The string "will" appears in some lines of the entries that follow; copy each such line.
──────── RECORDS TO PROCESS
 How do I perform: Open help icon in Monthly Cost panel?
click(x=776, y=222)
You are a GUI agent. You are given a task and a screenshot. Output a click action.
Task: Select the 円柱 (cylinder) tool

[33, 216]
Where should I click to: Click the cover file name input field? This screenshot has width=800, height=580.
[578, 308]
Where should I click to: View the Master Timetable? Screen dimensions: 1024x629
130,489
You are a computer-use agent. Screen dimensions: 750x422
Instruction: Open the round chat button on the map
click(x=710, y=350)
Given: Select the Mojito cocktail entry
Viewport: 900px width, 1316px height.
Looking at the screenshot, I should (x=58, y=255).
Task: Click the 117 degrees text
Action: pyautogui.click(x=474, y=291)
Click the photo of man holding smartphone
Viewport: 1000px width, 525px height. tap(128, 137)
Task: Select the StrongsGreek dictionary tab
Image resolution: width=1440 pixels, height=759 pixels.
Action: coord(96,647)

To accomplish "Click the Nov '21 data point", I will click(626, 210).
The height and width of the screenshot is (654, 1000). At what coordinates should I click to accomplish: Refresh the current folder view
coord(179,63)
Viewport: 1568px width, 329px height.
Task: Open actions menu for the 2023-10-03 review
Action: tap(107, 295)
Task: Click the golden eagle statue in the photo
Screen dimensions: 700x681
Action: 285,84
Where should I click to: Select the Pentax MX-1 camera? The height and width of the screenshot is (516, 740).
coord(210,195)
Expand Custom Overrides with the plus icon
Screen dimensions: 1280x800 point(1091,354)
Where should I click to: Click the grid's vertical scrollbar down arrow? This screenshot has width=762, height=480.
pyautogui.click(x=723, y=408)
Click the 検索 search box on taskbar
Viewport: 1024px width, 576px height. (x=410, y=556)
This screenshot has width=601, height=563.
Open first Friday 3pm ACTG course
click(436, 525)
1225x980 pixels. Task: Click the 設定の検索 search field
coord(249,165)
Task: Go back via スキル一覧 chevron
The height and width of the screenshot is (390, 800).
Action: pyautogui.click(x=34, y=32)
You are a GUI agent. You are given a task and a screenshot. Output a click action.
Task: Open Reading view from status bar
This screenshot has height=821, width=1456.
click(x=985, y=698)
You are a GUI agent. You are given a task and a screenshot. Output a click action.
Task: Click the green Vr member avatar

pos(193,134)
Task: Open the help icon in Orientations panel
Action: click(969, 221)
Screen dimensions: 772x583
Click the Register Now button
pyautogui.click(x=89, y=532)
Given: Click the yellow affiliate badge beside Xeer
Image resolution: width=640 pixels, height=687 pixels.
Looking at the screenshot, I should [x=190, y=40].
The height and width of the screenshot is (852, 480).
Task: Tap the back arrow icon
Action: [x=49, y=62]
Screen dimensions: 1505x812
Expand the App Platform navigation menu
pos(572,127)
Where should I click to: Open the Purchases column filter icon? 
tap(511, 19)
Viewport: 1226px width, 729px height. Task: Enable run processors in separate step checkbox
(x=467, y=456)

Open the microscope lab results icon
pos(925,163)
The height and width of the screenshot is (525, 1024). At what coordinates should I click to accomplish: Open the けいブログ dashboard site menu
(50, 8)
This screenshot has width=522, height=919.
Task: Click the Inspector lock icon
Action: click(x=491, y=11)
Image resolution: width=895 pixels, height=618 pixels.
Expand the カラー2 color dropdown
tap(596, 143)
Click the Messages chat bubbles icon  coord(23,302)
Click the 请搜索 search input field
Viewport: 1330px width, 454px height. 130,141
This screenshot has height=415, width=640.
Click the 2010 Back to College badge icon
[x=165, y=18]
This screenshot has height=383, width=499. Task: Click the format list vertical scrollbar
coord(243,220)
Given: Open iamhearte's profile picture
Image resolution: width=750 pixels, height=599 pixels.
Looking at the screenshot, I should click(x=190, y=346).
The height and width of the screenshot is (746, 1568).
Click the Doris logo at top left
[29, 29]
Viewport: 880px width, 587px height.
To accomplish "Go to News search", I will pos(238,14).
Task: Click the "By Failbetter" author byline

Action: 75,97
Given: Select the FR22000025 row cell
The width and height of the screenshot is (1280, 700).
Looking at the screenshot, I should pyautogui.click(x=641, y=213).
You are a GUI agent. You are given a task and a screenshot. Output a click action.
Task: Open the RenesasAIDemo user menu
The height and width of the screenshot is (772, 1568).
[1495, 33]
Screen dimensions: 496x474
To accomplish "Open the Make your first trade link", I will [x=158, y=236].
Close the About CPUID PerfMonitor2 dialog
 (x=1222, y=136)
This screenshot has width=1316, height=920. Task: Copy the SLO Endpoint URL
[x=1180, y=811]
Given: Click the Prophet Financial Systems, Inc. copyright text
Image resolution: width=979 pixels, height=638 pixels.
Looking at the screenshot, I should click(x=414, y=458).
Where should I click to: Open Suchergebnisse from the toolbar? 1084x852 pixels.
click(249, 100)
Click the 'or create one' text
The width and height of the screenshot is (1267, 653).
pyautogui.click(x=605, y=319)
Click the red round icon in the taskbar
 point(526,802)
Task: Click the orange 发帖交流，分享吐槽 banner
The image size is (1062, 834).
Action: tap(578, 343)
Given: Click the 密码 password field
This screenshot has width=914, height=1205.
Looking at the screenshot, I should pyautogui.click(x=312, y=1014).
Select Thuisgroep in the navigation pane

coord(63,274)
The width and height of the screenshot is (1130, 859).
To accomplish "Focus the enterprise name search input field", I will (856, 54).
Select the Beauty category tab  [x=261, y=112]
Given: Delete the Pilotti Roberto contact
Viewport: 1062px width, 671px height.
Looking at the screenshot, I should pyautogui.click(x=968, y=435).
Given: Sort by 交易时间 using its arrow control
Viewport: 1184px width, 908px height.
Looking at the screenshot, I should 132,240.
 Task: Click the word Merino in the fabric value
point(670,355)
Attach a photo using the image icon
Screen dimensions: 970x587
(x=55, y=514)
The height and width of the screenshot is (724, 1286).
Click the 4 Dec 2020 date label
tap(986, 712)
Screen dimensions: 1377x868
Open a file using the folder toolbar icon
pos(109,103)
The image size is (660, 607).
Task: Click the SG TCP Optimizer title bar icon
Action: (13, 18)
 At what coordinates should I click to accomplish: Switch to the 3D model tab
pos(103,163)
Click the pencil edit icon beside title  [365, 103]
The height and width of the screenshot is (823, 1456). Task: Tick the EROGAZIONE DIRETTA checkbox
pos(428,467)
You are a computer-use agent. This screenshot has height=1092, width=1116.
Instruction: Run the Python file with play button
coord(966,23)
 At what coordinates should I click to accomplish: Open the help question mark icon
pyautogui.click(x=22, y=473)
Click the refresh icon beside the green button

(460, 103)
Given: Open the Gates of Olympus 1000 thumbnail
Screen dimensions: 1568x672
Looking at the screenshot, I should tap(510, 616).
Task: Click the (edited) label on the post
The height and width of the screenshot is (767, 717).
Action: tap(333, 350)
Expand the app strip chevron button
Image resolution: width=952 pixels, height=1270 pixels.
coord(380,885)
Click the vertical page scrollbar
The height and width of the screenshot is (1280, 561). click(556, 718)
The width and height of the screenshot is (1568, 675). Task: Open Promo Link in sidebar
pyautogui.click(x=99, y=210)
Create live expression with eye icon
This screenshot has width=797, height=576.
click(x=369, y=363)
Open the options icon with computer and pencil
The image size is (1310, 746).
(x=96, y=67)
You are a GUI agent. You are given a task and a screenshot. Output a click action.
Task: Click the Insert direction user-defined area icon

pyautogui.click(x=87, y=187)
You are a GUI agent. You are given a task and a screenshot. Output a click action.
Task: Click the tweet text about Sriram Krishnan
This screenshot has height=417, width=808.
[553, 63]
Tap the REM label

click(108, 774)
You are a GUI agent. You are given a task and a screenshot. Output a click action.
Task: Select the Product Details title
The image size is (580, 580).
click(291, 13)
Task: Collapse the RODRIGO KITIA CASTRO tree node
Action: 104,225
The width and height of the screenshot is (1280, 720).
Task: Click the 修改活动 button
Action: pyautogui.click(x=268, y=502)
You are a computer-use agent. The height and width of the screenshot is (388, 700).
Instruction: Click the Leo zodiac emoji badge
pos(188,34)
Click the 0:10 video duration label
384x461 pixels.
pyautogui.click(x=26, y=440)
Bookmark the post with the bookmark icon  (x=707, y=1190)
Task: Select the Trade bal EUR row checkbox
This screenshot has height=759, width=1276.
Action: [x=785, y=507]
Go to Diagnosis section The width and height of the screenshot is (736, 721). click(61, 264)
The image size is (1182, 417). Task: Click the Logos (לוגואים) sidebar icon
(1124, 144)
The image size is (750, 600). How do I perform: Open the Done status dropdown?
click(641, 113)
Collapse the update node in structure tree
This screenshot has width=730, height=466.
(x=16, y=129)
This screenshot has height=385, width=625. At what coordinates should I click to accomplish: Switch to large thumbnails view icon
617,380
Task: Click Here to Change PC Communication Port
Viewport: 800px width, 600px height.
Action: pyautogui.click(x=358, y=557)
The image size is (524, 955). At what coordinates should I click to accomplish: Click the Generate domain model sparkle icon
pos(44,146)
────────────────
RESULT OF THE EXERCISE >>
To accomplish "Click the Nov '21 data point", I will click(626, 210).
To accomplish "Go to News search", I will pos(238,14).
To accomplish "Open the Make your first trade link", I will [x=158, y=236].
To accomplish "Focus the enterprise name search input field", I will (856, 54).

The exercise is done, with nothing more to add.